## Directions
Among these entries, how many lines have the string "computer" in them? Only the number is needed.

## Task material
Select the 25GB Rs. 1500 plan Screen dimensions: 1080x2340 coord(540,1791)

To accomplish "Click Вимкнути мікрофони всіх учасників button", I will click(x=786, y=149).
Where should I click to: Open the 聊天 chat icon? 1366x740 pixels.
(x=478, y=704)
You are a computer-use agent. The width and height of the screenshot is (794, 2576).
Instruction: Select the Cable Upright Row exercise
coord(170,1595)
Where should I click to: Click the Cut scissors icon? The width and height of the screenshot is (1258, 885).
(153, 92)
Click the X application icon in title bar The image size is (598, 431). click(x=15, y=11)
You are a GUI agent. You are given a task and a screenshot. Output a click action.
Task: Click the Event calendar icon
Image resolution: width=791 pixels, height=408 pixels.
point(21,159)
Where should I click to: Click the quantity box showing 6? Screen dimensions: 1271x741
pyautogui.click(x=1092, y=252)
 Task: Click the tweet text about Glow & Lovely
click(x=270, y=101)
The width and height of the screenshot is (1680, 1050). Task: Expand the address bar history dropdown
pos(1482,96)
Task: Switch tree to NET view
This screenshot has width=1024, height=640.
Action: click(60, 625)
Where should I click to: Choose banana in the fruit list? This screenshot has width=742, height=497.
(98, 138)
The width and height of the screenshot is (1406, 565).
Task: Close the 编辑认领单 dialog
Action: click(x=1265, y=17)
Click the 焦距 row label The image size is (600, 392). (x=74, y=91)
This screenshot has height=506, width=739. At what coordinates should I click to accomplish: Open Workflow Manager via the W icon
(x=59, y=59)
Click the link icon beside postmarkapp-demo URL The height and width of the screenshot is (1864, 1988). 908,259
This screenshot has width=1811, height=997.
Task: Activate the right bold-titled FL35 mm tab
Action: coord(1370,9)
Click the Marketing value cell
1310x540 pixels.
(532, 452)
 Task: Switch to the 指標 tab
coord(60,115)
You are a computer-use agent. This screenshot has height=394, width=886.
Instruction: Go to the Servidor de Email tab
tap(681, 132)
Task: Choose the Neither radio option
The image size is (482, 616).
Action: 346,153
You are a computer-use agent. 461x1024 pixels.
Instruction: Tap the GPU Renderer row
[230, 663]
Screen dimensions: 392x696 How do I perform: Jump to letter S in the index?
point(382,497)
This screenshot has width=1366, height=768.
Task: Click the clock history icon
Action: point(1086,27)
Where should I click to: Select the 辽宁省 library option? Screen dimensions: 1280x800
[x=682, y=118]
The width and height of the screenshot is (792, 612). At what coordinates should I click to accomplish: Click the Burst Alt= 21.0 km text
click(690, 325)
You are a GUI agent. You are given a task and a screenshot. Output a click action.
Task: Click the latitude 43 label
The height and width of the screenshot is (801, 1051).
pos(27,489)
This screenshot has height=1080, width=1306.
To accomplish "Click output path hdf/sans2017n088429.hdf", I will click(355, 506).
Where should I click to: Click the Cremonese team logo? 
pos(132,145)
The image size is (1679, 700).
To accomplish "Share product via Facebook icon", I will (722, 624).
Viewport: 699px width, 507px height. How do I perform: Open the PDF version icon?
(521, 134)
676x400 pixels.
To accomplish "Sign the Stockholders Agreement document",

## Problem solution
3